Metin Bölümü
= = = = = = =

Kabul ve Kararlılık Terapisi (ACT), 1980’lerde Steven C. Hayes tarafından geliştirilen bir *üçüncü dalga olarak adlandırılan davranışçı terapi yöntemidir. ACT’nin temel amacı, bireylerin zorlayıcı düşünce ve duygularla savaşmak yerine, onları kabul ederek yaşamlarına devam etmelerini sağlamaktır. Psikolojik esnekliği artırarak, kişinin değerlerine uygun bir yaşam sürmesini teşvik eder. ACT’nin altı temel bileşeni vardır: kabul, bilişsel ayrışma, şimdiki an ile temas, kendilik-kavramı, değerler ve kararlı eylem. Bu terapi özellikle anksiyete, depresyon, travma ve stres bozukluklarında etkilidir.

ACT’nin Temel Bileşenleri

  • Kabul: Kişinin zorlayıcı düşüncelerle savaşmak yerine onları kabul etmesi.
  • Bilişsel Ayrışma: Düşüncelerden uzaklaşmayı öğrenme, onları mutlak gerçekler olarak görmeme.
  • Şimdiki An ile Temas: Geçmiş ya da geleceğe değil, şu ana odaklanma.
  • Kendilik-Kavramı: Düşünceler ve duyguların ötesinde bir benlik geliştirme.
  • Değerler: Kişinin yaşamda neyi önemli bulduğunu belirlemesi.
  • Kararlı Eylem: Zorlayıcı duygulara rağmen, kişinin değerlerine uygun şekilde hareket etmesi.

ACT’nin Etkinliği ve Uygulama Alanları

ACT, anksiyete, depresyon, travma sonrası stres bozukluğu (TSSB), kronik ağrı, madde bağımlılığı ve yeme bozuklukları gibi birçok psikolojik sorunun tedavisinde etkilidir. Geleneksel Bilişsel Davranışçı Terapi’den (BDT) farklı olarak, ACT olumsuz düşünceleri değiştirmeye çalışmak yerine, onları kabul etmeye ve bu düşüncelerle mesafe koymaya odaklanır. Bu süreçte bireylerin duygusal esneklik kazanmaları hedeflenir.

Üçüncü Dalga Terapi Nedir?

= = = = = = =

Listelenen Satırlar

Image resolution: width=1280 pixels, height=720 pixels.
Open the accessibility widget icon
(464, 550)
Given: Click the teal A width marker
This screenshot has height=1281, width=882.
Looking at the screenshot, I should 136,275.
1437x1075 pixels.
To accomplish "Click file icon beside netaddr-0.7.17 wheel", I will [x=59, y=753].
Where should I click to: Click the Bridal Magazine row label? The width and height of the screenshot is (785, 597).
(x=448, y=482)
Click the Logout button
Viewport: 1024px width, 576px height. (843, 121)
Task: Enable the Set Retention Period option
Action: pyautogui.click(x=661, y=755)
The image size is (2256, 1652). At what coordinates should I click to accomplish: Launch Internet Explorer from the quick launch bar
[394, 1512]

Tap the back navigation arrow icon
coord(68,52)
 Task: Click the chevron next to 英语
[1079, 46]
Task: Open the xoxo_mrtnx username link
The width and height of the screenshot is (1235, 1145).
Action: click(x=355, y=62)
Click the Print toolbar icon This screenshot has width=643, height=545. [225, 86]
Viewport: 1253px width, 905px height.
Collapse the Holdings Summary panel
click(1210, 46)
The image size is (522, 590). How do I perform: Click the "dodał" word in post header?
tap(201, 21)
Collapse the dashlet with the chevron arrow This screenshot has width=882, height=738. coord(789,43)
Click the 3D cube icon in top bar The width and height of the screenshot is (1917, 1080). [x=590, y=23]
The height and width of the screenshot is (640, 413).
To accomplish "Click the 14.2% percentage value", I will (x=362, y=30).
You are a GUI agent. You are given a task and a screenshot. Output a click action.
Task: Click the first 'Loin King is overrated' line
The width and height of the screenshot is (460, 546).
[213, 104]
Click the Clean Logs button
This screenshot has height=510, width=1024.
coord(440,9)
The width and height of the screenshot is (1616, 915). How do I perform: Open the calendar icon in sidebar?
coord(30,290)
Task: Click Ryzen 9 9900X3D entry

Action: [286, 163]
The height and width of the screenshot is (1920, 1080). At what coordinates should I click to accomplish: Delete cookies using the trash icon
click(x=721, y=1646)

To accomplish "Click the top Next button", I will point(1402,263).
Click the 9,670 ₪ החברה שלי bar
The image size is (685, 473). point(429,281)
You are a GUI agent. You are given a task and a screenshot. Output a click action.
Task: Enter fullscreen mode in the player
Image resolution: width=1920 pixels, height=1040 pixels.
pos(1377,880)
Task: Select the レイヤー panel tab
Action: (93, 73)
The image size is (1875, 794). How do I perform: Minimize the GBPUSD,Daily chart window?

= = = = = = =

Görev Yönergesi
ACT konulu metinde "Kabul ve Kararlılık" ifadesinden "şu ana odaklanma." ifadesine kadar uzanan kısmı hiç değiştirmeden alıntılar mısınız? Yalnızca metindeki bilgileri kullanın.

Alıştırma Sonucu
Kabul ve Kararlılık Terapisi (ACT), 1980’lerde Steven C. Hayes tarafından geliştirilen bir *üçüncü dalga olarak adlandırılan davranışçı terapi yöntemidir. ACT’nin temel amacı, bireylerin zorlayıcı düşünce ve duygularla savaşmak yerine, onları kabul ederek yaşamlarına devam etmelerini sağlamaktır. Psikolojik esnekliği artırarak, kişinin değerlerine uygun bir yaşam sürmesini teşvik eder. ACT’nin altı temel bileşeni vardır: kabul, bilişsel ayrışma, şimdiki an ile temas, kendilik-kavramı, değerler ve kararlı eylem. Bu terapi özellikle anksiyete, depresyon, travma ve stres bozukluklarında etkilidir.

ACT’nin Temel Bileşenleri

  • Kabul: Kişinin zorlayıcı düşüncelerle savaşmak yerine onları kabul etmesi.
  • Bilişsel Ayrışma: Düşüncelerden uzaklaşmayı öğrenme, onları mutlak gerçekler olarak görmeme.
  • Şimdiki An ile Temas: Geçmiş ya da geleceğe değil, şu ana odaklanma.